The task: Copy out the stretch of records from the line containing "This screenshot has height=481, width=881." through the end of the records, requests included, and add 81 to every coordinate in the answers. Return only that stretch.

+++ Records for the exercise

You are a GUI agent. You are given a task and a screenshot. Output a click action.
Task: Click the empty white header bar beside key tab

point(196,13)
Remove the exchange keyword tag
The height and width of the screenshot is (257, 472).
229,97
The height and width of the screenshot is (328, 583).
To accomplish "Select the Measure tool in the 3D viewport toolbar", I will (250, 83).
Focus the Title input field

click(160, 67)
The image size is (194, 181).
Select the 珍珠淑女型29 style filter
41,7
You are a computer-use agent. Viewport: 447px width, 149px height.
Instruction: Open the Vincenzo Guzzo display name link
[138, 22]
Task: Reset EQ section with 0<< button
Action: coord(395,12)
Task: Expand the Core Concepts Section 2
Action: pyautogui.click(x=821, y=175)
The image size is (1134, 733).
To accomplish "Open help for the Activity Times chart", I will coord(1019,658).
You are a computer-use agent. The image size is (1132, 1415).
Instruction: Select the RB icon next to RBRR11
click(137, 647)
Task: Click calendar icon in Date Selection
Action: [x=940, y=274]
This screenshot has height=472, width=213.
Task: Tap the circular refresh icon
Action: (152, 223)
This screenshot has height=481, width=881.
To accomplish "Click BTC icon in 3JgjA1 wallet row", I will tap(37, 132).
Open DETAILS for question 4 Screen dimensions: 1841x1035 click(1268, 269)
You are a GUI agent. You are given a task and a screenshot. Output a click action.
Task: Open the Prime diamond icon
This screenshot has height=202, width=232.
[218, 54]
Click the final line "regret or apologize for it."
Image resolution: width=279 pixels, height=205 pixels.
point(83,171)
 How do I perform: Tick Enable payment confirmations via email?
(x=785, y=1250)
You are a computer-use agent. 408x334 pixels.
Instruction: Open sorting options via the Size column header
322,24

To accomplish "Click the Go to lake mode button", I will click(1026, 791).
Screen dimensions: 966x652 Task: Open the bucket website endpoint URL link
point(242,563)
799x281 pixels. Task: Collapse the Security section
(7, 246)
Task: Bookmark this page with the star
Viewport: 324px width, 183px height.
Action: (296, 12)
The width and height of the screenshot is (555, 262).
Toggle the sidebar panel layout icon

++++++

Task output:
This screenshot has height=481, width=881.
To accomplish "Click BTC icon in 3JgjA1 wallet row", I will tap(118, 213).
Open DETAILS for question 4 Screen dimensions: 1841x1035 click(1349, 350)
You are a GUI agent. You are given a task and a screenshot. Output a click action.
Task: Open the Prime diamond icon
This screenshot has height=202, width=232.
[299, 135]
Click the final line "regret or apologize for it."
Image resolution: width=279 pixels, height=205 pixels.
point(164,252)
 How do I perform: Tick Enable payment confirmations via email?
(x=866, y=1331)
You are a computer-use agent. 408x334 pixels.
Instruction: Open sorting options via the Size column header
403,105

To accomplish "Click the Go to lake mode button", I will click(1107, 872).
Screen dimensions: 966x652 Task: Open the bucket website endpoint URL link
point(323,644)
799x281 pixels. Task: Collapse the Security section
(88, 327)
Task: Bookmark this page with the star
Viewport: 324px width, 183px height.
Action: (377, 93)
The width and height of the screenshot is (555, 262).
Toggle the sidebar panel layout icon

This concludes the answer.